3/ Sur les mesures accessoires
Les dépens d’appel seront supportés par moitié par la société Crédit Lyonnais et M. [F] [S].
La société Crédit Lyonnais sera condamnée à payer à Mme [X] [I] [L] la somme de 2.000 euros en application de l’article 700 du code de procédure civile.
En équité, M. [F] [S] et la société Crédit Lyonnais seront déboutés de leur demande formée au titre des frais irrépétibles.
PAR CES MOTIFS :
La Cour statuant publiquement, contradictoirement, par mise à disposition de l’arrêt au greffe de la Cour, les parties en ayant été préalablement avisées dans les conditions prévues au deuxième alinéa de l’article 450 du Code de procédure civile, après en avoir délibéré conformément à la loi,
Infirme le jugement du 1er février 2024 en ce qu’il a :
— condamné solidairement Mme [X] [I] [L] ès qualité à payer à la société Crédit Lyonnais la somme de 42.897,84 euros non majorée d’intérêts au titre du crédit amortissable,
— autorisé Mme [X] [I] [L] ès qualité à s’acquitter de la dette de 42.897,84 euros dans un délai de 24 mois par des mensualités de 150 euros, la dernière étant minorée ou majorée du solde de la dette, payables
le 15 de chaque mois et pour la première fois le 15ème jour du mois suivant la signification du présent jugement,
— condamné Mme [X] [I] [L] aux dépens de l’instance,
— débouté Mme [X] [I] [L] de sa demande au titre de l’article 700 du code de procédure civile,
— débouté M. [F] [S] de sa demande de dommages et intérêts au titre du manquement de la banque à son devoir de mise en garde.
Statuant à nouveau et ajoutant,
Dit que la société Crédit Lyonnais ne peut se prévaloir à l’encontre de Mme [X] [I] [L] de l’engagement de caution du 28 juillet 2016.
Déboute la société Crédit Lyonnais de toutes ses demandes formées contre Mme [X] [I] [L].

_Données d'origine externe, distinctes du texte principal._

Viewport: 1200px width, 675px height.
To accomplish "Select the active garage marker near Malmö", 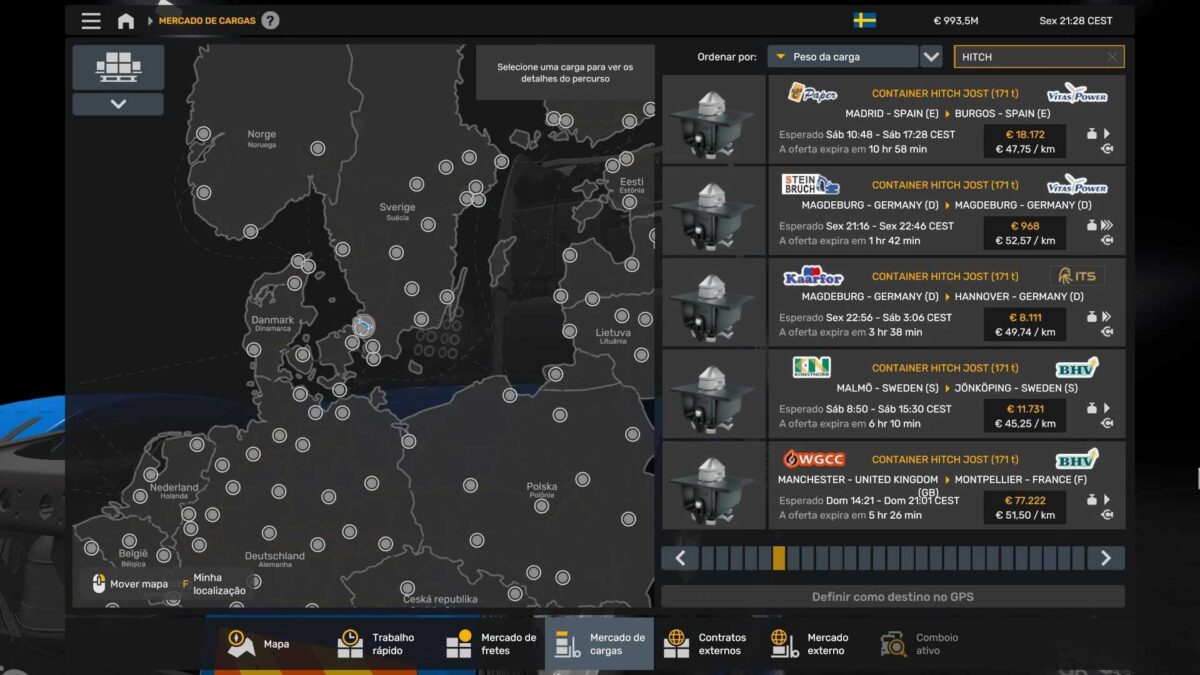I will coord(364,326).
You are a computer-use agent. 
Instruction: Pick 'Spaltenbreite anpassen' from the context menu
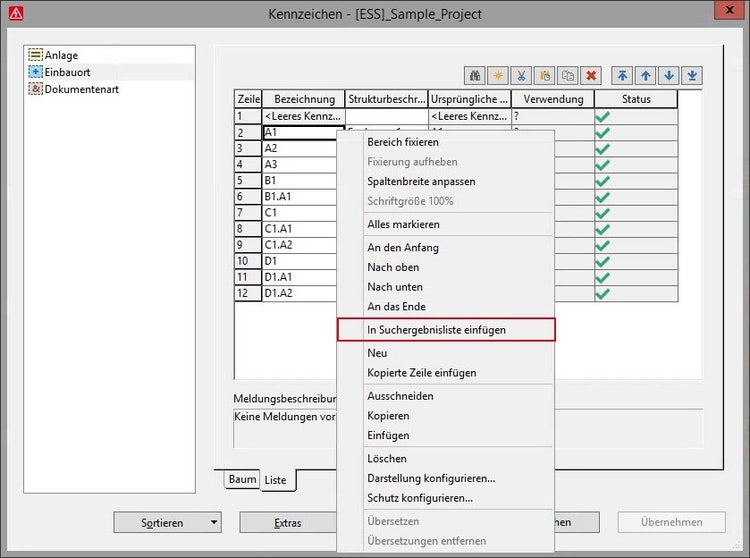coord(421,181)
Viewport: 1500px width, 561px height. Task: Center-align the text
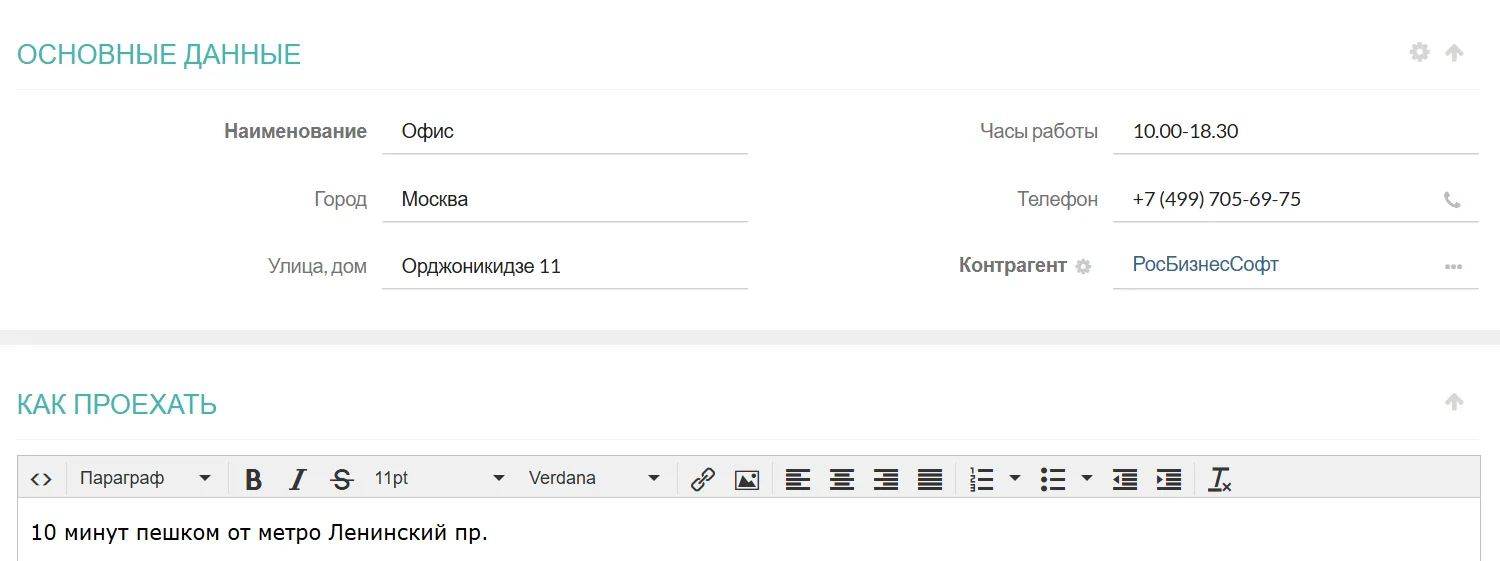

Condamne la société Crédit Lyonnais à payer à M. [F] [S] la somme de 21.448,92 euros en réparation du préjudice né du manquement de la banque à son obligation de mise en garde.

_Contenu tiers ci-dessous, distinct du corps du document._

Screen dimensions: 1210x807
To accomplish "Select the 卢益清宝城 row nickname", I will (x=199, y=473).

Ordonne la compensation des créances réciproques de la société Crédit Lyonnais et M. [F] [S].
Dit que les dépens d’appel seront supportés par moitié par la société Crédit Lyonnais et M. [F] [S].
Condamne la société Crédit Lyonnais à payer à Mme [X] [I] [L] la somme de 2.000 euros en application de l’article 700 du code de procédure civile.
Déboute M. [F] [S] et la société Crédit Lyonnais de leur demande formée au titre des frais irrépétibles.
Signé par Mme Marie-Pierre FIGUET, Présidente et par Mme Alice RICHET, Greffière à laquelle la minute de la décision a été remise par le magistrat signataire.